Bu Blogda Ara

23 Ekim 2018 Salı

Ödev olarak kaleme alınmış bir öykü: Bir Sokak Çocuğu, Bir Kuşku (2001)

BİR SOKAK ÇOCUĞU, BİR KUŞKU 

26.11.2001

Üzerinde uyuyakaldığı yeşil, nemli bankta doğruldu. Gözlerini ovuşturarak gökyüzüne baktı. Gümüş yaldızlı bulutlar ağır ağır kımıldıyordu. Üzerindeki paralanmış gömleği, kirden ve tozdan asıl rengi belli olmayan pantolonuyla gelip geçenlerin ilgisini çekiyor ve bu görüntüsü, onları muhakkak ki ürkütüyordu. Birden şiddetli bir ürpertiyle sarsıldı. Soğuk bir rüzgar esmiş, sanki iliklerine dek nüfuz etmişti. Kalkıp yürümeye başladı. Yarım saat kadar yol boyunca ilerledi. Alaca karanlık gitgide artıyor, ıslak yollar türlü ışıkların yansımalarıyla parlıyordu. Ellerini ceplerine götürdü; ortasından hafifçe yırtılmış bir kağıt para çıkardı, sonra tekrar cebine soktu. Camekanlarından yayılan bembeyaz ışığı bozuk kaldırımlara dökülen bir kırtasiyenin önünde durdu.
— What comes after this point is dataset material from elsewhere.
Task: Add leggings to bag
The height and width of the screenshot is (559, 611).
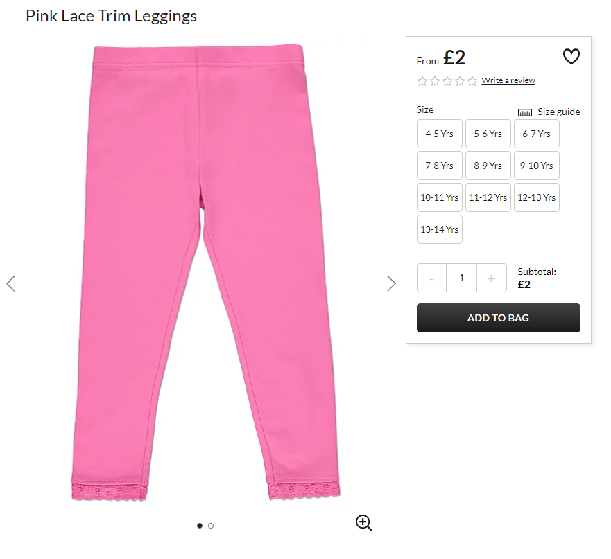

Kılık kıyafetine baktı. Altındaki eprimiş pantolonunu, sanki başkasının üzerindeymiş gibi, uzun uzun seyretti. Gözleri yaşarır gibi oldu. Bir titremeyle tekrar mantosuna sarıldı. Gerçekten bu sefaleti hak edip hak etmediğini düşündü…

Geçinemediklerini, okuldan ayrılmak zorunda kaldığını, gitgide kötüye gittiklerini, ve sonra ansızın, birkaç kardeşiyle beraber ortada kaldığını anımsıyordu. Bütün bu yuvarlanış, kendisini hayrete düşüren bir çabuklukla gerçekleşivermişti. Olguları sıraya koymakta adamakıllı güçlük çekiyordu. Dağılmışlardı…Sonra…Sonra biri ona acımış, bir tamirciye götürmüştü. Burada bir süre çalışmış, fakat uzun sürmemişti; dükkanın sahibi İhsan Bey, kendisinin hiçbir anlam veremediği bir hiddetle onu azarlıyor, hatta dövüyordu. Zaten birçok kişi İhsan Bey’in sorunlu biri olduğunu söylüyordu. İhsan Bey’in sorunlar karşısındaki acizliği, bu kimsesiz çocuğu dövmesiyle kendini belli ediyordu. Bir keresinde, kıpkırmızı kesilerek, yardımcısına seslenmiş: “Kemal, al götür şu sokak piçini!” diye avazı çıktığı kadar bağırmıştı. Bu olayın olduğu günün gecesi, içinin müthiş bir özgürlük duygusuyla dolduğunu duyumsadı. Bomboş dükkanı solgun bir ay ışığı dolduruyordu. El yordamıyla dükkanın ağır demir kapısını bulmuş ve kolunu çevirip kaçmıştı. Bir iki hafta sahildeki köhne gemilerin güvertelerini silmiş, eline bir miktar para geçmişti. Geceleri bu gemilerin kamaralarında yatmıştı. Ve en sonunda şimdiki duruma gelmişti. İki gündür açtı. Artık büsbütün yalnız olduğunun farkındaydı.

Yürüyordu… Göz alıcı, elvan elvan ışıklarla donanmış, her birinden bambaşka kokular ve gürültüler yayılan yapılar geride kalmış; iki sıra halinde uzanan eski, çarpık evlerin arasında kalmış dar sokaklar başlamıştı. Birden uzun bir öksürükle sarsılmaya başladı. Öksürdükçe boğazı ve göğsü yırtılır gibi oluyordu. Hırıltılı nefeslerle yoluna devam etmeye çalıştı. Artık nerede olduğunu kendi de bilmiyordu. Orada, sokağın köşe başında, sarı pencereleriyle bir ev gördü. Yol yordam öğrenmek amacıyla kapıyı çaldı. Biraz sonra, perdelerin arkasında iki çocuk gölgesi belirdi. Perdeleri açmalarıyla kapamaları bir oldu. İçerden “Açmayın, açmayın…” diye boğuk bağırtılar işitti. Düştüğü duruma canı sıkıldı. Tekrar karanlık sokaklarda yürümeye başladı.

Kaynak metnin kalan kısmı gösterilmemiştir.